▶ [About this exercise]
When you reach the line containing "About (268, 2536)" in the entries below, start writing out each line exactly, and stop after the line containing "Neighbor of San".
[Data to use Boundary: Start]
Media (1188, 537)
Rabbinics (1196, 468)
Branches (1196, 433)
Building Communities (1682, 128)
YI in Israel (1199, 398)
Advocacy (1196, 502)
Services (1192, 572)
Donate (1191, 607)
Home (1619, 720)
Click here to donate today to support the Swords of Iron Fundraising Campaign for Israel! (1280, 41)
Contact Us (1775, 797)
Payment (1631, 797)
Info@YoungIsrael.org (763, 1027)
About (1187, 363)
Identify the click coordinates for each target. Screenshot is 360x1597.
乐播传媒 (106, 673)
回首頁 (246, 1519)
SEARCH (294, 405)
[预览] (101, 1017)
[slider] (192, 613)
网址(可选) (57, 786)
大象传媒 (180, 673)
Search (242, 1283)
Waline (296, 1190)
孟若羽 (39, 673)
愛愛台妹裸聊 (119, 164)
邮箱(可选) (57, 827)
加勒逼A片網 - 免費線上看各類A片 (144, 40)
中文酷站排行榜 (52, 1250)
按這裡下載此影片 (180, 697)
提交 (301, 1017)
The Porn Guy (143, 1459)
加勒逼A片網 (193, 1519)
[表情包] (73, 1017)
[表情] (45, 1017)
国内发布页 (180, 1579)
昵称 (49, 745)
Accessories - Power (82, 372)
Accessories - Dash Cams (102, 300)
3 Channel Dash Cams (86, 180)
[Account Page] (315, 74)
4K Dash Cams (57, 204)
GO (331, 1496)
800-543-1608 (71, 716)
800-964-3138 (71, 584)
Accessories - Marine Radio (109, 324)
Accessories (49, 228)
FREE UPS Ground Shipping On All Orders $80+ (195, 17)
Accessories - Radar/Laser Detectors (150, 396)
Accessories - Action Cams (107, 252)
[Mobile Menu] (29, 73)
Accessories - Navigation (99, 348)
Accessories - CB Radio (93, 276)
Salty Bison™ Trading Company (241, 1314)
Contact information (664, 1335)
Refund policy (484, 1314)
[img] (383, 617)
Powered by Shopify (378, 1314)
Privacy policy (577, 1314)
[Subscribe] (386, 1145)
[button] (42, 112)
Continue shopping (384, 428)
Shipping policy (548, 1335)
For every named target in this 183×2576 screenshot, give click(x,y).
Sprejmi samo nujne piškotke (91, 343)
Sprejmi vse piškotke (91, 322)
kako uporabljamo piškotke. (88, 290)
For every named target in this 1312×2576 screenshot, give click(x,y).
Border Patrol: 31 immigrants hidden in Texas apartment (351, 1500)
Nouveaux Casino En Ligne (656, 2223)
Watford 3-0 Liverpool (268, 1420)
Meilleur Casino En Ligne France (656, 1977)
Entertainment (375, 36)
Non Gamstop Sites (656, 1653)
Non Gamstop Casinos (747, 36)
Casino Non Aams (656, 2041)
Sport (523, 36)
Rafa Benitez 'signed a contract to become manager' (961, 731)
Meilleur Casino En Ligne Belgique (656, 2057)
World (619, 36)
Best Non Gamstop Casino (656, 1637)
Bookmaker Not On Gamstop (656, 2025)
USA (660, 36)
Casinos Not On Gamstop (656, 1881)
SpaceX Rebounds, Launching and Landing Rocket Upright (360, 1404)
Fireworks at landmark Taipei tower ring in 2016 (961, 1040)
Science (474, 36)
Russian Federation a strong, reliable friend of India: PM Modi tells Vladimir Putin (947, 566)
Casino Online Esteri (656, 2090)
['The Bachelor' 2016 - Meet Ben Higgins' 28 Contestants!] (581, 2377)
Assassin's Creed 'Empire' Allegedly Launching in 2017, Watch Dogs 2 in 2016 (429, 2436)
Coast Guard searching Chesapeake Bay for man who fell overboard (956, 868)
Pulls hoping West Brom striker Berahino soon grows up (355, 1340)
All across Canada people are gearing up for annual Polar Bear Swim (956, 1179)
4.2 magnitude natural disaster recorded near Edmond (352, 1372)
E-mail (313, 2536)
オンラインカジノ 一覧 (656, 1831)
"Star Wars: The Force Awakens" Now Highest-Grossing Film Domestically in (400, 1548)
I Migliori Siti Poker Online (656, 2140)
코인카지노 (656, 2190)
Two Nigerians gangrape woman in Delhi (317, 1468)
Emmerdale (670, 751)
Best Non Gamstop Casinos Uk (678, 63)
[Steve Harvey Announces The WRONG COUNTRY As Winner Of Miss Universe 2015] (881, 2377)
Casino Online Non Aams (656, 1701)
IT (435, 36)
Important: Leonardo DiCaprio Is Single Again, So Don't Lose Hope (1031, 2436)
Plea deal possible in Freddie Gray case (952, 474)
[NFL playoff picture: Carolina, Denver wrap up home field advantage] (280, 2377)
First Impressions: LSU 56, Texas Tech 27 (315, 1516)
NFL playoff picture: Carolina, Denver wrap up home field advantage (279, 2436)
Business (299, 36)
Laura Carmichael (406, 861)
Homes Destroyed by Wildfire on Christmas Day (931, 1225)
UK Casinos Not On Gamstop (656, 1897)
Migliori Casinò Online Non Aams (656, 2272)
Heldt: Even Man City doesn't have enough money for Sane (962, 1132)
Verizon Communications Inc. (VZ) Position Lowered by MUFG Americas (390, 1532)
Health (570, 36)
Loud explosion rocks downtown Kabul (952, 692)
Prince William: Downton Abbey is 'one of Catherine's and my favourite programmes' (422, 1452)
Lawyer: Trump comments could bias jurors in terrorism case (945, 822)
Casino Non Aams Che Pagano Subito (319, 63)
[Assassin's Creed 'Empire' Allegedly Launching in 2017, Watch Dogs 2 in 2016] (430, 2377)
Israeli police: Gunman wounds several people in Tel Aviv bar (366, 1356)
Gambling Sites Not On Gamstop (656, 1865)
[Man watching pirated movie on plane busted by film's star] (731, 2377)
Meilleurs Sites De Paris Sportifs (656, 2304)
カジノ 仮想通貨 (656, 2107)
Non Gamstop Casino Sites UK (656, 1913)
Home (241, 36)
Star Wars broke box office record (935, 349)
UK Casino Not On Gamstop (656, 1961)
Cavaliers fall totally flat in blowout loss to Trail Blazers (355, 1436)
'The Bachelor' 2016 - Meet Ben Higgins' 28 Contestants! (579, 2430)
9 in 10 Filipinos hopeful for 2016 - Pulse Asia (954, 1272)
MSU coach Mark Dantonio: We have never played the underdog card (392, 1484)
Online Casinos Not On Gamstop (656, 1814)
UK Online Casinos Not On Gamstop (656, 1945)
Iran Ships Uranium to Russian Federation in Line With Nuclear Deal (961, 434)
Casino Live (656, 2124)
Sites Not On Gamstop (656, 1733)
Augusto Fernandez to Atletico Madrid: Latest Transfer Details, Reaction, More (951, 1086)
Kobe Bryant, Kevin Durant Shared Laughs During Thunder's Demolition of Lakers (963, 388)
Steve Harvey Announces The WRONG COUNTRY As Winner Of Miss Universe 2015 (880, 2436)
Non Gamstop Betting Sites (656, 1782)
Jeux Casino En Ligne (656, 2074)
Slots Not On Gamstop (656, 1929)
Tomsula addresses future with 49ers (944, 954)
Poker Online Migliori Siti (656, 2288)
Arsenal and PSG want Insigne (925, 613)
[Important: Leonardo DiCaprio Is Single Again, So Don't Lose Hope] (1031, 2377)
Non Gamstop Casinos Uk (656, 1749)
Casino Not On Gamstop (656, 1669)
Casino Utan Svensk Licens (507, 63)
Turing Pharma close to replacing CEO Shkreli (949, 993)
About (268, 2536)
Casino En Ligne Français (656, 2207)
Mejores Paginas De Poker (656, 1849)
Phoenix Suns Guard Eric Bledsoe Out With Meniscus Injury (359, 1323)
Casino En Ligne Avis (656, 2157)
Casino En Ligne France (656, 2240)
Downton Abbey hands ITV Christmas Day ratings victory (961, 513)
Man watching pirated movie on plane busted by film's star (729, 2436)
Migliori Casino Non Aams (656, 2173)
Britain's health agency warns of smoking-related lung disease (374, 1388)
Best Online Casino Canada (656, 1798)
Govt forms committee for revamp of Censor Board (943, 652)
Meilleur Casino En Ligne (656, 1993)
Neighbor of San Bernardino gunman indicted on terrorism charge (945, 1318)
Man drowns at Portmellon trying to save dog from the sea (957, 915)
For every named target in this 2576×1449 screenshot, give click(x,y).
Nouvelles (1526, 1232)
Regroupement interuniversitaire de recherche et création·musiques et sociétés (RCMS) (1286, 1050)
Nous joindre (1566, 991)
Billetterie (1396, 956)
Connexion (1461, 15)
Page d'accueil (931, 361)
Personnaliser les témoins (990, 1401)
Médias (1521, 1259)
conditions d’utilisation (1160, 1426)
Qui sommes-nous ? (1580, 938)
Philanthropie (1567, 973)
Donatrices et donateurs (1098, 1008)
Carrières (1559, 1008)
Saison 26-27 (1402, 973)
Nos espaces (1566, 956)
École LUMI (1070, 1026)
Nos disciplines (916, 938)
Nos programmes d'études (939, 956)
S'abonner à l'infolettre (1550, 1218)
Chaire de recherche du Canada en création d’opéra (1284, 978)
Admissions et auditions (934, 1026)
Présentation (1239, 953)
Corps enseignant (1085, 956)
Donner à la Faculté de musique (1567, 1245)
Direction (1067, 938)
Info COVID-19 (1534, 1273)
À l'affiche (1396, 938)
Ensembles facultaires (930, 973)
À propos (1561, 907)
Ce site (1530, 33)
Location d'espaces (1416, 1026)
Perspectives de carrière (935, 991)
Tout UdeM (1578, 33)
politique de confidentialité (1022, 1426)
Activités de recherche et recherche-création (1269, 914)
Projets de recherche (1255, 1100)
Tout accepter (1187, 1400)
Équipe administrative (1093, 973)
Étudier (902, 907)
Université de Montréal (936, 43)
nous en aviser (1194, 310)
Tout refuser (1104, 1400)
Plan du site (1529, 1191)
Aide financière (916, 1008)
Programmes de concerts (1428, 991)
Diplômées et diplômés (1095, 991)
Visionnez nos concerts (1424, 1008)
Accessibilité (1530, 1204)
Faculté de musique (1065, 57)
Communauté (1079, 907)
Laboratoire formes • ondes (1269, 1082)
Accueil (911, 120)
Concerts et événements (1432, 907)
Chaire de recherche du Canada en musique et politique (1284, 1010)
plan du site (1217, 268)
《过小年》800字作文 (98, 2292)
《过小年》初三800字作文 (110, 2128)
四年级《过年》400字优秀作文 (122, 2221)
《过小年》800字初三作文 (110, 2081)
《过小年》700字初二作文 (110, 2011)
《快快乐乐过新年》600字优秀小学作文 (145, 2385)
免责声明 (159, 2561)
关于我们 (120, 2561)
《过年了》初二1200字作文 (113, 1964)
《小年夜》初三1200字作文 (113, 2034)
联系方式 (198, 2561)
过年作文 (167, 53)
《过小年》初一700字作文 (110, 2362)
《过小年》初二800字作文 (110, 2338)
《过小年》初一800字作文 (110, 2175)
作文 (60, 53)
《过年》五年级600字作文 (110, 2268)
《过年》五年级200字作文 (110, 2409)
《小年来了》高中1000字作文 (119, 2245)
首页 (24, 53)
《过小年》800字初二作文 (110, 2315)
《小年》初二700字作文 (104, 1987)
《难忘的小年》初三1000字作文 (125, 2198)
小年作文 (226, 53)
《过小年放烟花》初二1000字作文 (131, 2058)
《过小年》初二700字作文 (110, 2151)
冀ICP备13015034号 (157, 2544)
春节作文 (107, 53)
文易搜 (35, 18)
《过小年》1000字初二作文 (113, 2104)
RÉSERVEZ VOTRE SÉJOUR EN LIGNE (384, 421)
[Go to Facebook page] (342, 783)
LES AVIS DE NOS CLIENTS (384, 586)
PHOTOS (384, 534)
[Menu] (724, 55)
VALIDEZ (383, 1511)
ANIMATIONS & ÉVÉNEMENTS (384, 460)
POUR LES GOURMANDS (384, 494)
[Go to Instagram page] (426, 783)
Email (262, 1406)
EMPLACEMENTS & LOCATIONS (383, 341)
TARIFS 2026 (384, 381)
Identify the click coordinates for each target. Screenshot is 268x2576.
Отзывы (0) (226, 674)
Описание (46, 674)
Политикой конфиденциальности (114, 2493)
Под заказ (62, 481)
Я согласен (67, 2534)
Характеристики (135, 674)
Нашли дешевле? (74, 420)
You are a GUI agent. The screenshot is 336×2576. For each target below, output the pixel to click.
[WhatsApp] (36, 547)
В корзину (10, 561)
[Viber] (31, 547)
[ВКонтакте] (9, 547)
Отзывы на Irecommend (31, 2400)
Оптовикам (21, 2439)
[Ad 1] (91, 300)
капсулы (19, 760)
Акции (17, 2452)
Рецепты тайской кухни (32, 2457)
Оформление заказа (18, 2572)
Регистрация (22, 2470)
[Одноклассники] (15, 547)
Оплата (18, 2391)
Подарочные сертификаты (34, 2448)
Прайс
[Data to use Boundary: End]
▶ [Task output]
About (268, 2536)
Casino En Ligne Français (656, 2207)
Mejores Paginas De Poker (656, 1849)
Phoenix Suns Guard Eric Bledsoe Out With Meniscus Injury (359, 1323)
Casino En Ligne Avis (656, 2157)
Casino En Ligne France (656, 2240)
Downton Abbey hands ITV Christmas Day ratings victory (961, 513)
Man watching pirated movie on plane busted by film's star (729, 2436)
Migliori Casino Non Aams (656, 2173)
Britain's health agency warns of smoking-related lung disease (374, 1388)
Best Online Casino Canada (656, 1798)
Govt forms committee for revamp of Censor Board (943, 652)
Meilleur Casino En Ligne (656, 1993)
Neighbor of San Bernardino gunman indicted on terrorism charge (945, 1318)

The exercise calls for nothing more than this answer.